Après avoir créé Niger en solidaire en 2008 pour un congé solidaire, je me suis dit qu'il était temps d'élargir mon horizon. Alors bonne découverte de mon FT. Lucy
19.12.08, http://niger-en-solidaire.over-blog.com
Lorsque je me représentais l'Afrique, de nombreuses images d'Epinal se bousculaient dans ma tête de piaf : déserts de sable, vertes étendues, eaux claires en cascades, pistes promesses d'aventures.
En revanche, je n'aurai jamais pensé à associer "capitale" avec "piste". La preuve en image : la photo a été prise à l'entrée de Niamey, en venant de la zone de fret de l'aéroport.
On peut facilement aligner 10 taxis sans que la route soit encombrée !
Le coeur de Niamey se trouve sur la rive gauche. Les rues y sont plus traditionnelles, c'est-à-dire goudronnées.
On retrouve cette poussière ocre, ce sable, cette terre rouge omni-présente dans la ville.
Ici, on est pas loin des bouquinistes qui longent la Seine puisque c'est le quartier des bouquins ...
De l'autre côté du fleuve, seuls les grands axes ont bénéficié de l'invention du sieur ingénieur Mc Adam. Du coup, les rues adjacentes hésitent entre cassis, dos d'âne et nids de poule, quand il ne s'agit pas de nids d'autruches géantes !
Une balade dans le labyrinthe de la rive droite est la garantie de massages surprises de nos osselets et de séances de trampoline. Au moins, on sait que les ressorts entrent dans la fabrication des sièges de voiture et en plus on connaît désormais leurs emplacement.

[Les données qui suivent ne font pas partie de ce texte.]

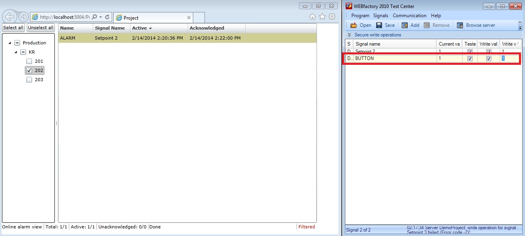Uncheck the 202 tree checkbox
Viewport: 525px width, 236px height.
pos(29,70)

Ce qui est plus surprenant (désolée : pas de photo pour la suite) est le nombre de personnes, rive gauche comme rive droite, que l'on peut rencontrer en fauteuil roulant. Cependant, l'expression est inappropriée. Pour approcher de la réalité, il faudra imaginer une espèce hybride, mi-fauteuil mi-vélo, mue par la seule force des membres supérieurs et où le pédalier actionné grâce aux mains est relié à la roue avant. Faits de bric et de broc, et sur commande, ces vélos-fauteuils-roulants entraînent pourtant leurs propriétaires le long de toutes (ou presque) les routes nyaméennes.
Cela m'avait marqué sur place. On en avait parlé. Sans toutefois aller plus loin dans la discussion. Maintenant que je me traîne en béquilles, dans un univers plus carrelé et parqueté que les trottoirs ensablés du Niger (mes seuls tourments consistent à escalader les marches d'un étage l'autre, d'ailleurs si je tenais le zozo qui a scié les mains courantes ...), hé bien je me rends compte de la force et de la volonté nécessaires aux personnes handicapées à Niamey, et ailleurs.